Actualité Sports 24 mai 2008
Philippe Truillet passe le relais avec regret
samedi 24 mai 2008

Après trois olympiades à la tête du comité départemental, Philippe Truillet (ici avec la coupe de l’Orne) passe aujourd’hui la main. : F. B.
Comité de l’Orne : assemblée générale ce samedi à Alençon (15 h, maison des sports). En poste depuis 12 ans, le président passe le relais. Son successeur devrait être Christian Lemoigne.
Philippe Truillet, pourquoi ce départ ?
Tout simplement car j’habite à Granville depuis deux ans et demi, pour raisons professionnelles (SNCF). J’avais accepté de terminer ce mandat de quatre ans, mais il n’est pas facile de diriger un comité de cette façon, notamment au niveau des relations avec les institutions (conseil général, DDJS) ou les clubs.
Comment percevez-vous l’évolution du basket ornais de ces dernières années ?
Nos équipes se maintiennent en région, même s’il y a un turn-over. On a perdu des licenciés, on n’a pas réussi l’objectif d’avoir 1 500 licenciés, on plafonne à 1 200. La conjoncture économique défavorable des bassins d’Argentan, Vimoutiers ou L’Aigle a eu aussi sa part de responsabilité… Mais on n’a pas non plus de résultats au plan national comme peuvent l’avoir d’autres sports comme le rugby ou le football…
On a l’impression que le paysage départemental se réduit à Alençon au milieu du désert…
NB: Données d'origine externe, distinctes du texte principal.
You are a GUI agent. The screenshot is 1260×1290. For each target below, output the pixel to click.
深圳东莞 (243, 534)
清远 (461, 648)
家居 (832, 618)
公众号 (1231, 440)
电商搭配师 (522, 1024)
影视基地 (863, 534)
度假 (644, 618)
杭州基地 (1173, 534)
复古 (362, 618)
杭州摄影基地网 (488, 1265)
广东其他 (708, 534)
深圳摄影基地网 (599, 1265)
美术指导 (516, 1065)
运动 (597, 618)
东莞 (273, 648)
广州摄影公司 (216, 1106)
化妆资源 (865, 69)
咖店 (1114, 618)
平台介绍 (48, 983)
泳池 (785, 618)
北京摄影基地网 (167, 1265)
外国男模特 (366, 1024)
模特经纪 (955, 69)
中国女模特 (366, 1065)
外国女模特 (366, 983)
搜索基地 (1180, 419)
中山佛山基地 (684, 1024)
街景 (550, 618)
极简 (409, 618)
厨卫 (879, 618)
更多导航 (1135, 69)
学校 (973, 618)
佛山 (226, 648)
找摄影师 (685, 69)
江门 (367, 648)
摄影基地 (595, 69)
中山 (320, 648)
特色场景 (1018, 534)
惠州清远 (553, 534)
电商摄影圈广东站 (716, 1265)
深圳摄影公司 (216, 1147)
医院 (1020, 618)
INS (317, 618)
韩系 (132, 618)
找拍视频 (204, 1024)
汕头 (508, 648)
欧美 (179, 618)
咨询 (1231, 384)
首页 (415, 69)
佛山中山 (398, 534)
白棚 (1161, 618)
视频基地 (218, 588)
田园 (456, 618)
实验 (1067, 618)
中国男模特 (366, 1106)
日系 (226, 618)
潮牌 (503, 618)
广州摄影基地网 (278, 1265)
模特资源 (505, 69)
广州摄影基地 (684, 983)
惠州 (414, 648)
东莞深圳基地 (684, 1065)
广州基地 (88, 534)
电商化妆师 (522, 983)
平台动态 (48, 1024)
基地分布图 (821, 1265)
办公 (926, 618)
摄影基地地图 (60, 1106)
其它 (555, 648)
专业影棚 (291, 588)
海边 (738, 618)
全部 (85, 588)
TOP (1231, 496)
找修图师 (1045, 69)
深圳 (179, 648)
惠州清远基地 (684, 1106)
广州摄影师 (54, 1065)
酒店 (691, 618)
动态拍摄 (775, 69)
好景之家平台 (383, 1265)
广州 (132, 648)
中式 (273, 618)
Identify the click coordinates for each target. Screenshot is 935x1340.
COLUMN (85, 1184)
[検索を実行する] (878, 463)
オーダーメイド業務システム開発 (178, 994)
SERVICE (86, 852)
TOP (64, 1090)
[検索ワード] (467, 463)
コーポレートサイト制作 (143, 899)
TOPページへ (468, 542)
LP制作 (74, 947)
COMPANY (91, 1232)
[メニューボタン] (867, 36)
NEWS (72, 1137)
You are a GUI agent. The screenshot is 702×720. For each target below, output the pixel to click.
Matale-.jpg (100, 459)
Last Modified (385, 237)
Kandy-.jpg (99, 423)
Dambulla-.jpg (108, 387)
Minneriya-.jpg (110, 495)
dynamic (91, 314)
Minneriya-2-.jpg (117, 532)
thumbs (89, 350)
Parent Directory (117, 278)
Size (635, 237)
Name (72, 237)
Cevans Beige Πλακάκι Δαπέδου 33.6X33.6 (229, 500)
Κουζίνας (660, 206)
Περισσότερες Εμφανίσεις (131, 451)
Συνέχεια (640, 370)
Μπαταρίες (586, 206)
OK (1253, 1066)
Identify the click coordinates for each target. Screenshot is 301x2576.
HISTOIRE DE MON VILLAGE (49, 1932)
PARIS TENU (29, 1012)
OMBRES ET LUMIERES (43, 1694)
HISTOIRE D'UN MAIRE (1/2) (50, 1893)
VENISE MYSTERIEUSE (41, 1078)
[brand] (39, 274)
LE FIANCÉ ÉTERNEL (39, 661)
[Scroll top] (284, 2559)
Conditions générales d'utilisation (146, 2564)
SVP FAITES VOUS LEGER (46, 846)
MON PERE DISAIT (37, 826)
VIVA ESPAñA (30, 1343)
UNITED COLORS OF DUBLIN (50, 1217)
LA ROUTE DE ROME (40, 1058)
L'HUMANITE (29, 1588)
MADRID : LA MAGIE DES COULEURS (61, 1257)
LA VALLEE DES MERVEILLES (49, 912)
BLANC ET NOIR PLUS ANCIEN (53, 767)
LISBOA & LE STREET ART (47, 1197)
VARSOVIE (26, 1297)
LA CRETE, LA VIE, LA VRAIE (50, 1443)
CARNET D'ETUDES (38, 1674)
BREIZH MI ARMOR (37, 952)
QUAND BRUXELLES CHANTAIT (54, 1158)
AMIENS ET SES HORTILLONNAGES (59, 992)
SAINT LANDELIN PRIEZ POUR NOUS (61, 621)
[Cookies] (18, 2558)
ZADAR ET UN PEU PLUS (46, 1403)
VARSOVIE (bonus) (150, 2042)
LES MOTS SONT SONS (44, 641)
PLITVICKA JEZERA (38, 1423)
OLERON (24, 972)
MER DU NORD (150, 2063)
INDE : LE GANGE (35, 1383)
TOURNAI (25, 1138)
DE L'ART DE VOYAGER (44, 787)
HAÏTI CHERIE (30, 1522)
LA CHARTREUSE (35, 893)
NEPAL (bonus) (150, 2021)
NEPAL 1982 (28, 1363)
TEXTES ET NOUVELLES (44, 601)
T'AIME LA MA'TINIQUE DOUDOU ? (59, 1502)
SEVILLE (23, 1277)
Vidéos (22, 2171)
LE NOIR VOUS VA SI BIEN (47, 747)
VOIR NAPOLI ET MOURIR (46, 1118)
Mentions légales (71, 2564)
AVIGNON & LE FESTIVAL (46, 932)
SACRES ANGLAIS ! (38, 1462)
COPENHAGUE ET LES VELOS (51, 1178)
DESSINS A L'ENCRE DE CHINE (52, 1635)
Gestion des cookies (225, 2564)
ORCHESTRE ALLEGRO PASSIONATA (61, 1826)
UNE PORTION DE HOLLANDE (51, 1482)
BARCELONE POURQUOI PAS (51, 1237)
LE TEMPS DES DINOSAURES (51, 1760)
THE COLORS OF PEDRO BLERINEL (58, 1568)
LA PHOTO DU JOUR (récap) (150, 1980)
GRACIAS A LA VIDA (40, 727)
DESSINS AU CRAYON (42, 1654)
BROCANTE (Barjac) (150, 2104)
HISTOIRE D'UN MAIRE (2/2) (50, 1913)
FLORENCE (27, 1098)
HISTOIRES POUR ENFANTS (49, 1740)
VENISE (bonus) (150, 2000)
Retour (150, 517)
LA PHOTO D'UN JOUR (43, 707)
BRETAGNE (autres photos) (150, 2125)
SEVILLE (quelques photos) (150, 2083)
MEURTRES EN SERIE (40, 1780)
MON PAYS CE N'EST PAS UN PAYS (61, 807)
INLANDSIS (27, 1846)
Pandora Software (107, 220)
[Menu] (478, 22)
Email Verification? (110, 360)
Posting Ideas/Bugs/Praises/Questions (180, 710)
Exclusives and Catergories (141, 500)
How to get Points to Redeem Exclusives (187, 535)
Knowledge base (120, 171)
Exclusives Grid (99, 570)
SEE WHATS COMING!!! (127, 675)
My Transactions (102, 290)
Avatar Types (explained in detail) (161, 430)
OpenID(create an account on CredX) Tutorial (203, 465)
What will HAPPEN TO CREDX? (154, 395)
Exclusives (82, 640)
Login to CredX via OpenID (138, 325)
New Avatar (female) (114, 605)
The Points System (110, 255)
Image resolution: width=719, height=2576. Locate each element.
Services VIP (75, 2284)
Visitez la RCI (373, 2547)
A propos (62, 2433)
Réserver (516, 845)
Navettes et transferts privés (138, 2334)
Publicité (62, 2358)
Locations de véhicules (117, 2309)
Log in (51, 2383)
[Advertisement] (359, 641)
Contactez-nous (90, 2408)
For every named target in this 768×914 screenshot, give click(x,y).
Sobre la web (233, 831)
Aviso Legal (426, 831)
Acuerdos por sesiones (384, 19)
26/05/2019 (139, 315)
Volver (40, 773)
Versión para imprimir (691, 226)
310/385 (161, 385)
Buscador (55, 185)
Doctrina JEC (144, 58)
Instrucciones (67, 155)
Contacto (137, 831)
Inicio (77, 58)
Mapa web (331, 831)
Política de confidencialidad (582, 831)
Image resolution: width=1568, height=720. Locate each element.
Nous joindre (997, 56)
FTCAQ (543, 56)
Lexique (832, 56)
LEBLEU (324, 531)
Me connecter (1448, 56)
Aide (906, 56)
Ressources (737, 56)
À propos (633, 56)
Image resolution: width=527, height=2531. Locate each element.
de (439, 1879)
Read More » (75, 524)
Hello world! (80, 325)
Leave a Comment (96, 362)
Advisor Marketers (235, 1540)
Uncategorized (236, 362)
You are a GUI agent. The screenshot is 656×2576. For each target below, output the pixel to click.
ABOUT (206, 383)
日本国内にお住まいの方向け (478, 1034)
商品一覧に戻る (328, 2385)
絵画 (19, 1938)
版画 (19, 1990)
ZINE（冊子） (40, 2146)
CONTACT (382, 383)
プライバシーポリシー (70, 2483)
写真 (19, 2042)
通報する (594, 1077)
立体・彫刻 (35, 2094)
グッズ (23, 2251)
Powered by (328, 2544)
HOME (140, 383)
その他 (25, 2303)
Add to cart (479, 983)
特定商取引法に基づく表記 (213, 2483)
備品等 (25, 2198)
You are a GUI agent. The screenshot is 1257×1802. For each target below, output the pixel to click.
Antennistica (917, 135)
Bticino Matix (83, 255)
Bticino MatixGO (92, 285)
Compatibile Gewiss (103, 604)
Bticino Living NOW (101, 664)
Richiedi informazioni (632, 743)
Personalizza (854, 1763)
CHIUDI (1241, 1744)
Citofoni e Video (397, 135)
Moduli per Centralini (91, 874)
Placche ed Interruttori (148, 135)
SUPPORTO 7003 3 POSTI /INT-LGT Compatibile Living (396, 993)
L’union du BC Alençon et de Damigny a permis en effet l’émergence d’un point central. J’aurais préféré que Saint-Germain-du-Corbéis les rejoigne, même s’il faut reconnaître que l’ASGC s’en sort très très bien. La déception concerne le bassin flérien : avoir deux clubs, une union (Flers/Saint-Georges) et de tels résultats, c’est décevant. Il y a possibilité de relancer la machine, mais il va falloir beaucoup de volonté. À L’Aigle le club se relance, d’autres se maintiennent, comme La Ferté-Macé. Mais d’une façon générale, on est confrontés à un manque croissant de bénévoles.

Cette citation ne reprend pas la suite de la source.